===== EXTRACT PROVIDED =====

# CNC cut monogram suppliers



## Tdotson

Evening everyone!

I have recently purchased a smaller, DIY type CNC machine (Xcarve 1000). I have been using the machine to design and cut custom monograms, ranging from 20'' to 32'' using baltic birch as my medium…

I have sought business by simply having my wife post single ads on facebook "local" pages, and to my surprise, business is overwhelming….. So much that I have actually stopped and focused on strengthning my machine to produce such large volumes of orders…

That being said, I have also been thinking of another option, which would involve out sourcing the production of these somewhat basic items to makers such as yourselves….

I was wondering if people within our DIY industry (mainly wood CNC carvings/cutting) would even be interested in filling orders through a "multi level" company, such as the one I am working on building…. and if so, what would be some good numbers for compensation?

Say, for example, a consultant obtained 5 orders for 24'' inch monograms, baltic birch, painted…. What would be a well rounded number per item at such a bulk order?

Basically, I am finishing a web based company that intends to allow local consultants to sell the monogram (wooden only for now) decor, and then I want to allow makers from all over the country obtain these work orders, send the finish product back to the consultant, and everyone receives a piece of the profit!

===== DATA ROWS =====

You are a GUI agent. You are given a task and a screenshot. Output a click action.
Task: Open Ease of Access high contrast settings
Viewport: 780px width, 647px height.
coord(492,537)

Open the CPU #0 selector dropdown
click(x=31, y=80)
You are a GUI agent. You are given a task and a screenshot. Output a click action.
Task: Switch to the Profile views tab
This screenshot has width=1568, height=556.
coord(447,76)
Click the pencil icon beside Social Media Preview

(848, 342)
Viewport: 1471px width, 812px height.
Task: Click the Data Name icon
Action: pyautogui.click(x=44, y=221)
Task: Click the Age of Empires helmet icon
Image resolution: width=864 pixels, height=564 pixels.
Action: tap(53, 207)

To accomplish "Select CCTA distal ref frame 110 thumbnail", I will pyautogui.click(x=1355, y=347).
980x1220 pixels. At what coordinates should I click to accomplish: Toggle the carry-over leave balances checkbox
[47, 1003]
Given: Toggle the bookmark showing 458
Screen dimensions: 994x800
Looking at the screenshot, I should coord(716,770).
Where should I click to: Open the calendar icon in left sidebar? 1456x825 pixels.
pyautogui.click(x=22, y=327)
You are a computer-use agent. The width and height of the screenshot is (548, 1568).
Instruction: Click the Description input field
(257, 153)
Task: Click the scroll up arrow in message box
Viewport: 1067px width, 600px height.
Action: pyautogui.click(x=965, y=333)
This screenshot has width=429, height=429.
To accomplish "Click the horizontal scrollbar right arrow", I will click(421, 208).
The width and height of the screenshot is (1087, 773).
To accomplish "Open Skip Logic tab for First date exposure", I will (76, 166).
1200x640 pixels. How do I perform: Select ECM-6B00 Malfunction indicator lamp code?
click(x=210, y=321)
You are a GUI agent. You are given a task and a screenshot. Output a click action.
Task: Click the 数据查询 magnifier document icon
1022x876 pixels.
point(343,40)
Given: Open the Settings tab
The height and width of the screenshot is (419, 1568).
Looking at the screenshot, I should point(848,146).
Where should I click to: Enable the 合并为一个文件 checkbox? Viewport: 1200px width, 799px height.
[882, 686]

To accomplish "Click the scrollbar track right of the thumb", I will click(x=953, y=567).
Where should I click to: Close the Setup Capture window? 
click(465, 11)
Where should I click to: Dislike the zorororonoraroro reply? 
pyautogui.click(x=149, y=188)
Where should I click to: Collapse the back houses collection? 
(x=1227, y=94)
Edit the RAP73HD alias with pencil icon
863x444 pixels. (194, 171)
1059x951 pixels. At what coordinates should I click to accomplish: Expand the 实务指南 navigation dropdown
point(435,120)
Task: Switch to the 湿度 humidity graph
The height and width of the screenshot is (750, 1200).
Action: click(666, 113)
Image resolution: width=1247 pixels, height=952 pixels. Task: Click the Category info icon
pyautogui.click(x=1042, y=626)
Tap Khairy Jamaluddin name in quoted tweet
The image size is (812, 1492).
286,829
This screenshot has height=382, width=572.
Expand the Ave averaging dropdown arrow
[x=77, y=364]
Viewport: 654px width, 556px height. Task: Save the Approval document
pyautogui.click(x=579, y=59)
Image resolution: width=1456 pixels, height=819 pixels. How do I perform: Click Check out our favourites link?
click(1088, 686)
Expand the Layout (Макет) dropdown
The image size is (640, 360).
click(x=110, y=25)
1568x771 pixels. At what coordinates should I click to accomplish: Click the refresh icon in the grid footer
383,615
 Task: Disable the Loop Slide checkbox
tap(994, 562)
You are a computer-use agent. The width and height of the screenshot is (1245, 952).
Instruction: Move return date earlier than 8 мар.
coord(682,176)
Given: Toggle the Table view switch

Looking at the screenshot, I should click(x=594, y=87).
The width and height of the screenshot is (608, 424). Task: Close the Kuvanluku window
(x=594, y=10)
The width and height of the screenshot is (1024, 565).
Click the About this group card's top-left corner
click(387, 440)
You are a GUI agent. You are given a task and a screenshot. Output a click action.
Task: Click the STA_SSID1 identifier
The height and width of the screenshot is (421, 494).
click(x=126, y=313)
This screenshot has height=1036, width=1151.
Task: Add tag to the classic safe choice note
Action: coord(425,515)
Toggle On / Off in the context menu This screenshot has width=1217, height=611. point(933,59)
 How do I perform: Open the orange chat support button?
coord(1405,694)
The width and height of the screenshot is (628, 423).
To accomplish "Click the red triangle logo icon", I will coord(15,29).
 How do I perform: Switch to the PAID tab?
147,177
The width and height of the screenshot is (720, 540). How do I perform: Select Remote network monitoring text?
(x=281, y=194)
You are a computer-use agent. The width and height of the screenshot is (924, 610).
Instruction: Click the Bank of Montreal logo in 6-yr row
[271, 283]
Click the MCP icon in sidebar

=====

● **WHAT TO WORK ON**
1) Reproduce the passage of the forum post about CNC-cut monograms starting with "That being said, I" and going on through "such as yourselves….".
2) For the forum post about CNC-cut monograms, answer yes or no to each statement below, and back each answer with the deciding words of the post, quoted exactly. (a) The monograms are cut from baltic birch. (b) The monograms range from 12 to 20 inches. (c) The web-based company will currently let consultants sell metal monograms.

● **SOLVED TASKS**
1)
That being said, I have also been thinking of another option, which would involve out sourcing the production of these somewhat basic items to makers such as yourselves….

2)
(a) Yes: "using baltic birch as my medium"
(b) No: "ranging from 20'' to 32''"
(c) No: "wooden only for now"